Сэр Джеффри снова задумался
— Это будет нелегко, секретарь Горбачев.
…
— Но мне нравится ваше понимание идеи Европы. Скажите, вы считаете себя европейцем?
— Да, безусловно — ответил я
Сэр Джеффри иронически поднял бровь, имея вопрос не по сути ответа, а к скорости, с которой он был дан и уверенности
— В нашей стране самым изучаемым языком является английский — сказал я — а так же мы учим французский и немецкий. Когда наши дети учат историю в школе, они проходят Грецию и Рим, потом они изучают историю европейских стран точно так же как и свою. Мы знаем про Кромвеля, и мы знаем про Наполеона.
— Если вы встретитесь с Ее Величеством — снова пошутил сэр Джеффри — вы меня очень обяжете, если не будете упоминать Оливера Кромвеля
— Несомненно. Однако, достаточно посмотреть на наши города, на Ленинград, на Киев, на Ригу и Таллинн, чтобы сказать — мы европейцы. И это не подлежит сомнению.
— Ну, хорошо — сказал сэр Джеффри
Я посмотрел в окно машины. Дождь перестал.
Переговоры с британцами проходили не на Даунинг-стрит 10, а рядом, в здании МИД, в Локарнском зале. Я понимал, почему — на Даунинг-стрит 10 просто не было места, чтобы принять делегацию и организовать переговоры, не заблокировав нормальную работу правительства Великобритании. Кроме того здание МИД было прямо на углу, до него можно было дойти за пять минут пешком, что Маргарет Тэтчер и сделала. Тогда еще улица не была перекрыта, впервые ворота и вооруженные полицейские появятся после теракта ИРА, до него еще несколько лет.
Переговоры — в отличие от тех же США — шли вязко и мало результативно.

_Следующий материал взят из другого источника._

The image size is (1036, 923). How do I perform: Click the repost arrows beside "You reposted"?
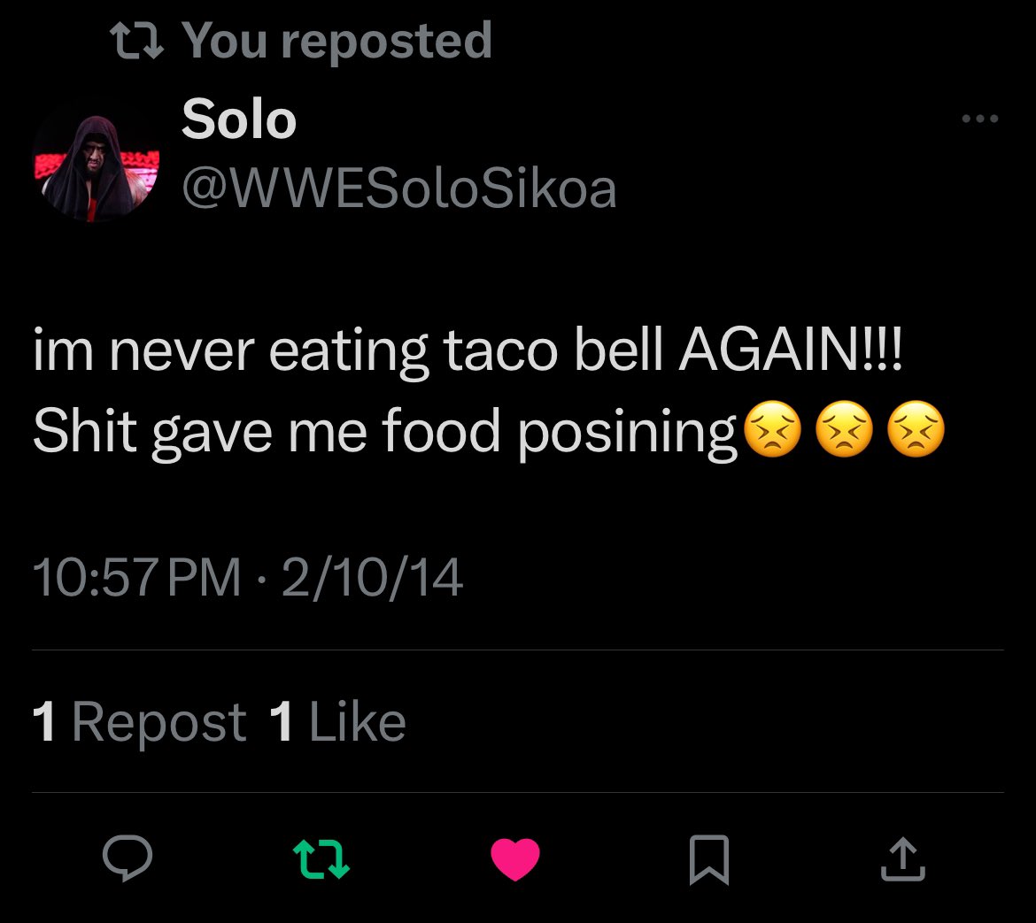click(x=134, y=41)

Я понимал, что Тэтчер это даже не Рейган. Рейган во многом случайный человек и в политике и в русофобии, а вот Тэтчер как и все англичане — заклятый враг.

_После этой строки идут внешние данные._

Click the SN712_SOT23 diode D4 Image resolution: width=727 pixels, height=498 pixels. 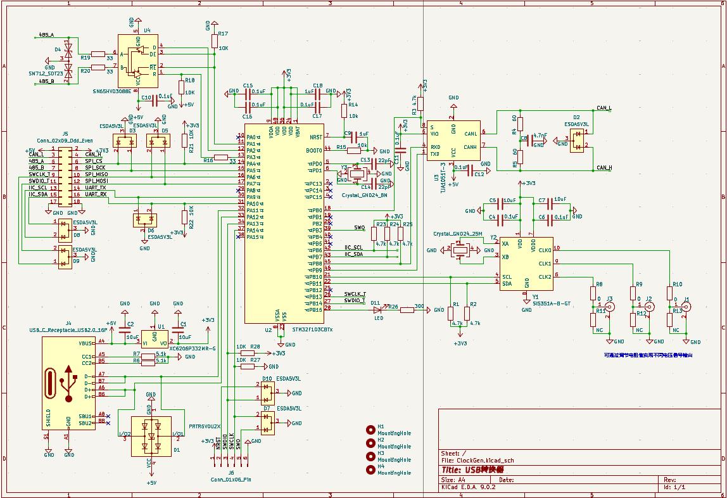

Тем не менее, я выслушал нотации по поводу ситуации в Европе и изложил свое видение, предложив Великобритании активно участвовать в торговле с Советским союзом. Предложение, я уверен, останется без ответа.
Тем не менее, Тэтчер было что-то нужно от меня. Что — я понял в перерыве, когда миссис Тэтчер подошла со стаканом виски. Она кстати пила виски как мужик, без льда
— Вы пьете виски? — спросила она
— Пью. Но только в компании.
— Сейчас принесут
Лакей МИД принес виски.
— Что вы сделали с Уль-Хаком — спросила она, и взгляд ее стал твердым как уилкинсоновский клинок
— С кем?
— С генералом уль-Хаком. Я же видела. С тех пор он сам не свой… отказывается от сотрудничества, начал строить еще одну мечеть в Пешаваре. На деньги, которые ему дают для организации сопротивления арабские шейхи.

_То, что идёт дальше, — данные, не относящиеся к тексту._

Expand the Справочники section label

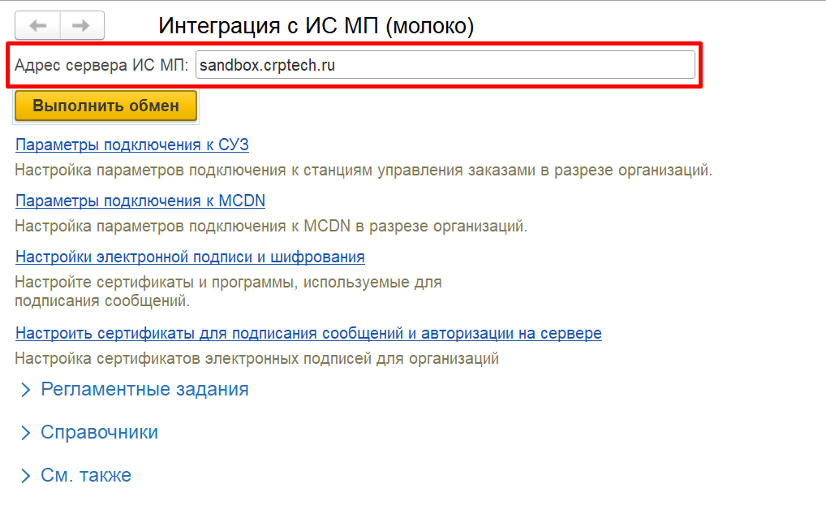tap(99, 433)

— Организации сопротивления кому?
— Вашим войскам в Афганистане.
Я покачал головой
— Это не сопротивление. И это даже не классовая вражда как было у нас, когда помещики и крестьяне воевали. Вы даете пуштунам деньги, а они отрабатывают их, убивая и советских солдат и своих соотечественников. Но знаете что? Кто-то из англичан сказал — пуштуна нельзя купить, но можно взять напрокат. Что будет, когда вы перестанете платить? Вы об этом думали?
— Сначала они должны победить. Пока думать об этом рано.
— Они никогда не победят. Миссис Тэтчер, если вы так спокойно говорите о том, что даете деньги тем, кто убивает советских солдат, что мешает нам передать деньги и оружие организации ИРА?